Ejemplo vivo lo hallamos en el bienaventurado Francisco. Este santo varón puso especial empeño en verse pequeño y humilde ante su propia consideración y ante la estima de los demás; y hoy, por declaración expresa de la santa Madre Iglesia, es honrado entre los amigos de Dios en el cielo, y en toda la tierra.

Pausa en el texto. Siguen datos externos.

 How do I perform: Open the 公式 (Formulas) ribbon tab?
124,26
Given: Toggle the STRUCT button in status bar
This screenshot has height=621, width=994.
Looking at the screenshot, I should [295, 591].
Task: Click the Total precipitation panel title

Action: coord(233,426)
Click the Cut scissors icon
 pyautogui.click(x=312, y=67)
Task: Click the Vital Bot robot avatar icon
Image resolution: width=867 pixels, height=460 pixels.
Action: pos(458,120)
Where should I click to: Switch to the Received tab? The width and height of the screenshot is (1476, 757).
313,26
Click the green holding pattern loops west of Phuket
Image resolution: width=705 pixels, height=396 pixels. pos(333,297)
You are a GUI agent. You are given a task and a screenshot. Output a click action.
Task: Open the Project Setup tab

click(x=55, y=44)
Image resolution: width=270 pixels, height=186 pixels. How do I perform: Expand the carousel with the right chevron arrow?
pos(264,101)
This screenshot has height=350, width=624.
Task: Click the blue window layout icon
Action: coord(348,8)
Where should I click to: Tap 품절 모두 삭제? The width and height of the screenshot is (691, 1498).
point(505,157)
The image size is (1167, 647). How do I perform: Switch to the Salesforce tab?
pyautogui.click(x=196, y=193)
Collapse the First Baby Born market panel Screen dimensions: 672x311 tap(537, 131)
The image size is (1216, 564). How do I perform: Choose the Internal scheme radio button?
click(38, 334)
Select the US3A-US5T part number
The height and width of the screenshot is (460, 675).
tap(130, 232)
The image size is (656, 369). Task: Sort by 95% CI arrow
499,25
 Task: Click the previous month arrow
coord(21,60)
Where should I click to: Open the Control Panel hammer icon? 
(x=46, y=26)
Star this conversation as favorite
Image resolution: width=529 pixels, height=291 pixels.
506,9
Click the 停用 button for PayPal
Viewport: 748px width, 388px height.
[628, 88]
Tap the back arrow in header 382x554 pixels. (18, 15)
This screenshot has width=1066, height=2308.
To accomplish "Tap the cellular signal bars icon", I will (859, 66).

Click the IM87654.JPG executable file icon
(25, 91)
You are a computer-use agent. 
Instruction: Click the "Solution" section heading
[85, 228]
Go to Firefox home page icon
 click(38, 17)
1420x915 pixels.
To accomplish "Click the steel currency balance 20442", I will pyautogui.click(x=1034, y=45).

Su cuerpo glorioso, fiel trasunto de la mortificación de Cristo hasta el lecho de su muerte, ahora resplandece en sepulcro glorioso, convertido además en santuario famoso, adonde concurren los pueblos de todo el mundo a postrarse con fervor y devoción, mientras se multiplican allí los signos y prodigios.

No habían transcurrido dos años de su muerte, cuando se iniciaron las obras en lugar digno para custodiar con suma piedad sus restos mortales, en las afueras de la ciudad de Asís, junto a las murallas; lugar que el papa Gregorio IX, nuestro predecesor, hizo suyo y transfirió la propiedad a la Santa Sede Apostólica, reservando todos los derechos inherentes a la iglesia que se construiría en dicho lugar en dependencia directa y perpetua de la misma Sede Apostólica.

En la ciudad de Asís el mismo papa Gregorio IX canonizó al patriarca Francisco, y aprovechó esta efemérides para colocar él personalmente la primera piedra de la nueva iglesia, que nombró «Cabeza y Madre» de la Orden de los Menores, concediendo especiales prerrogativas y privilegios a este magnífico templo, que luego acrecentarían los romanos Pontífices.

Terminadas felizmente las obras de este magnífico templo, el 25 de mayo del año 1230, con solemne pompa fue trasladado el cuerpo de san Francisco; y el domingo anterior a la fiesta de la Ascensión del Señor, 25 de mayo de 1253, personalmente, el papa Inocencio IV, con gran solemnidad, celebró el rito de la consagración de esta iglesia.

Así pues, Nos, a ejemplo de nuestros predecesores, deseamos acrecentar su esplendor y gloria, puesto que estamos seguros de que el Patriarca seráfico impetrará del Señor más abundantes bendiciones y gracias celestes para la Iglesia Romana, cuanto la Sede Apostólica más engrandezca su extraordinaria figura. Por tanto, por la presente Constitución, valedera para siempre, erigimos dicha iglesia de San Francisco en Basílica patriarcal y Capilla papal.